Biotechnology in Drug Discovery

Biopharmaceuticals make up just 10 percent of the therapeutic market; the other 90 percent are SMOLs, also called drugs or pharmaceuticals (Cohen 2015). Unlike biologics, the chemical synthesis of drug compounds leads to exquisite reproducibility and low production costs. SMOLs are commonly identified by high-throughput screening of structurally diverse chemical compound libraries. Forward, also called phenotypic, screens identify lead compounds based on their ability to modulate a target phenotype (e.g., cell division) in vivo; specific targets are not known at the onset of the experiment. Conversely, reverse screens start with a well-characterized target and identify lead compounds based on their ability to modulate it in a relatively pure (and often in vitro) system. In both cases, standardized bioassays are used to assess phenotype/target modulation.

Although not required for production, biotechnology is essential for drug discovery. Most notably, biotechnology is used to identify and characterize drug targets, provides bioassays for high-throughput screening, and streamlines efficacy/toxicity testing required for federal approval.

The steps taken to develop a new drug are collectively called the drug discovery pipeline.24 On average, the process—that is R&D, preclinical animal testing, and multiple phases of clinical human testing—takes a decade25 and $2.6 billion dollars (Mullin 2014). R&D costs are massive; 80 times greater than the expense 60 years ago, with only 1 in 10,000 lead compounds ever making it to the market (Blank 2013). Most leads fail between preclinical and Phase II clinical trials, an area of the drug discovery pipeline referred to as the valley of death. A rare new drug introduced to the clinic must bankroll the 9,999 projects that were abandoned along the way, consequently driving up the cost of all pharmaceuticals. The more personalized the treatment and the smaller the patient pool, the greater the cost per patient.

Box 3.5. The price of precision

Although potent and efficacious, biologics are extremely expensive due to complex biomanufacturing procedures that must be strictly adhered to for quality and safety assurance. Where the average drug therapy costs $1 per day,26 biologic treatments cost $22/day (McCamish and Woollett 2011). Apply this to chronic diseases, and patients are faced with astronomical medical expenses. Herceptin treatment for breast cancer costs ~$37,000 per year (McCamish and Woollett 2011). Patients with the chronic gastrointestinal disorder, Gaucher disease, are faced with mAb treatment costs of ~$200,000 per year, every year, for the rest of their lives (McCamish and Woollett 2011).
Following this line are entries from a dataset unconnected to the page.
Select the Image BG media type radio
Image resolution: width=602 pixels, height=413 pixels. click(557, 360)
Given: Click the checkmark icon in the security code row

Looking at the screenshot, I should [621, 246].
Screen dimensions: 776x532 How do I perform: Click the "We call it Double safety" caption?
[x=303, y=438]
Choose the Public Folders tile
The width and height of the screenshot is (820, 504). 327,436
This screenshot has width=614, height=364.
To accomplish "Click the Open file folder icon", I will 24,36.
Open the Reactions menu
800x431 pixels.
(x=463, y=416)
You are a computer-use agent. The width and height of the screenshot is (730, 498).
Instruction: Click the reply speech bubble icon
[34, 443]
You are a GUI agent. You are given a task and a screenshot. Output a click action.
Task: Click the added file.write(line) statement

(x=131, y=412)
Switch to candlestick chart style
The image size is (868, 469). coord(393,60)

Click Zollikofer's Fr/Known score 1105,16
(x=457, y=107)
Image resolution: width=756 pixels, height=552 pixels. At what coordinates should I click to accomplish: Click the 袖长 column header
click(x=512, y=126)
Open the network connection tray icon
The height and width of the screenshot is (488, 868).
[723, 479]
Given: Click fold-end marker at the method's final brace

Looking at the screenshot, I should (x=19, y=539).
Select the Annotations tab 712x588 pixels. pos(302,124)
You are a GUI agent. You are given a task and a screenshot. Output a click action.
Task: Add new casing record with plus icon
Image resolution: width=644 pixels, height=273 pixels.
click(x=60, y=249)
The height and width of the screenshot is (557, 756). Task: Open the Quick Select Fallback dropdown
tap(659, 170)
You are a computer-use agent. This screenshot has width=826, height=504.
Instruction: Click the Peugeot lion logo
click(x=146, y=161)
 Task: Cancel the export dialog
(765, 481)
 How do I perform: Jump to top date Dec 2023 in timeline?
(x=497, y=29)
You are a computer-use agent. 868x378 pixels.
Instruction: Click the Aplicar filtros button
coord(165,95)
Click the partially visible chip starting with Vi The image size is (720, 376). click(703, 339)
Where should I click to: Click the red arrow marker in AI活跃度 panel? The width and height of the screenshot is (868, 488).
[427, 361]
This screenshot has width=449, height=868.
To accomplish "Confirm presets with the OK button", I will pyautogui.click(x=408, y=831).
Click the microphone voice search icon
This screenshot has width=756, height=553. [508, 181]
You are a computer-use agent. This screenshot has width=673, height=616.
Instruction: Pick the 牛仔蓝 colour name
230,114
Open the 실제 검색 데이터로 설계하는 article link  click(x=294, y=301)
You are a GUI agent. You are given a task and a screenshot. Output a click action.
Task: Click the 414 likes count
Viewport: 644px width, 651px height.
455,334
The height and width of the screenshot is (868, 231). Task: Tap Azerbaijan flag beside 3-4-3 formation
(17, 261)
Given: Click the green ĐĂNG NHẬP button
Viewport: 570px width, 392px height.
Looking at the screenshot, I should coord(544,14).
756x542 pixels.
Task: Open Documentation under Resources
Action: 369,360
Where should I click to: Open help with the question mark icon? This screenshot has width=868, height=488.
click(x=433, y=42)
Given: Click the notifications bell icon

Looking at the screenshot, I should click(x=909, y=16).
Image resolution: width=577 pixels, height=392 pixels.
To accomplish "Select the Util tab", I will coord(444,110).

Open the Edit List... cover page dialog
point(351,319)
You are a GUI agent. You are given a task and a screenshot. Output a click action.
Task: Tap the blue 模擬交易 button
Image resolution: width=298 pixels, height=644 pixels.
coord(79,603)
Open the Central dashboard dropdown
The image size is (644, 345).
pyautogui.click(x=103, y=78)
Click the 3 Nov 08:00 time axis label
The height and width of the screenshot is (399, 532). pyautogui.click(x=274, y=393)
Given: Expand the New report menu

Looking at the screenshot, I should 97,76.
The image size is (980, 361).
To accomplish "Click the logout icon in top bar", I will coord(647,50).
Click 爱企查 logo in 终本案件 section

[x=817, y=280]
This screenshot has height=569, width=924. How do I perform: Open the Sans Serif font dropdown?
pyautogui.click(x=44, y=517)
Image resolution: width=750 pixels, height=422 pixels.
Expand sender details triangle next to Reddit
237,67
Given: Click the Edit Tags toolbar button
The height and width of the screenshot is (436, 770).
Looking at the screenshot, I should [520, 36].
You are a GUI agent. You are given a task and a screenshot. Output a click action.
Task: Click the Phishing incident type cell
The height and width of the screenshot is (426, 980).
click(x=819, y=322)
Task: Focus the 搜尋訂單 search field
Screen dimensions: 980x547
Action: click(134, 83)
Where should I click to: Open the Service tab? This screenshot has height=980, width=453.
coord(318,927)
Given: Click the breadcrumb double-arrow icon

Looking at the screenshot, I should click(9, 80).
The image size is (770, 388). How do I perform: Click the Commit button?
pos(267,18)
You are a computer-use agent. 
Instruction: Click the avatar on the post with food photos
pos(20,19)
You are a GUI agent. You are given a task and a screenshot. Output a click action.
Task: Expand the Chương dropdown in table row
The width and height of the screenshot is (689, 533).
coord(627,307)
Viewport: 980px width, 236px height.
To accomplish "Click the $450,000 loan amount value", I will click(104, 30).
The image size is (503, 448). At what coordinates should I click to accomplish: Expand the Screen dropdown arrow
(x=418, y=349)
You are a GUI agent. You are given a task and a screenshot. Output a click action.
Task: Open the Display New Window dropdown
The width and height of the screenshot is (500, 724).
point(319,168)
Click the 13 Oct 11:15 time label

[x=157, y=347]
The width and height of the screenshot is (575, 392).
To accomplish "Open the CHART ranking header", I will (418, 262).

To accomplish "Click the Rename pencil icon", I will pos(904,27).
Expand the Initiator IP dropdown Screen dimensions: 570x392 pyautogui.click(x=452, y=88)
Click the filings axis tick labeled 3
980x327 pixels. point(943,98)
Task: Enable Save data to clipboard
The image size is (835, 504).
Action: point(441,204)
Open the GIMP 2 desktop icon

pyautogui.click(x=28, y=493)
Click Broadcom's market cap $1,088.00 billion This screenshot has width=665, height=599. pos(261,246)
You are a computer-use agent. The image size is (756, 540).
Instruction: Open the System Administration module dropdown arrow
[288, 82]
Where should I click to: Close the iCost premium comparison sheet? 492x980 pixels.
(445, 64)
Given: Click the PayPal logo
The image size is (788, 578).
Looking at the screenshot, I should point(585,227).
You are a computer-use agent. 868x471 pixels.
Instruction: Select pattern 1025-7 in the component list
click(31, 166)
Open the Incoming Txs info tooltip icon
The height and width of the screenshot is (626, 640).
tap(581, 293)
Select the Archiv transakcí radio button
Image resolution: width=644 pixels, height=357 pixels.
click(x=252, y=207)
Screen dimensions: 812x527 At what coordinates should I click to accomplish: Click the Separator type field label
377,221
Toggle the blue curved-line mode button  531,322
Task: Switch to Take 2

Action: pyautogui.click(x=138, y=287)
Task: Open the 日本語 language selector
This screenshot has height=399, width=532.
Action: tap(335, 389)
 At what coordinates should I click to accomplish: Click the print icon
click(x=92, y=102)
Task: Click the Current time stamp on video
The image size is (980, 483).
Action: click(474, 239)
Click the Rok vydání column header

How can this situation be rectified? Addressing bottlenecks in the R&D/approval pipeline will reduce the price of all kinds of therapeutics. A greater understanding of biologics and their intended (and unintended) actions will promote the development of lead-on biosim- ilar—or even biobetter—therapeutics with lower production costs and enhanced efficacy. Fast-tracked federal approval processes will make the development of biosimilars more attractive to biopharmaceutical companies. Perhaps even the development of synthetic organisms, with simplified regulatory and metabolic pathways, may offer streamlined production protocols that translate to lower patient costs.

The rigor of the drug discovery pipeline necessitates that a series of stakeholders tackle different parts, each doing their own specialized job to move candidates forward. Targets, hits, and leads are primarily the work of academia and small biotech. Much of the initial drug discovery costs are supported by public and private grants to individual principle investigators.27 Promising leads may be picked up by big biotech and large research foundations at the level of animal and human clinical trials. Collaboration between these groups is critical for success.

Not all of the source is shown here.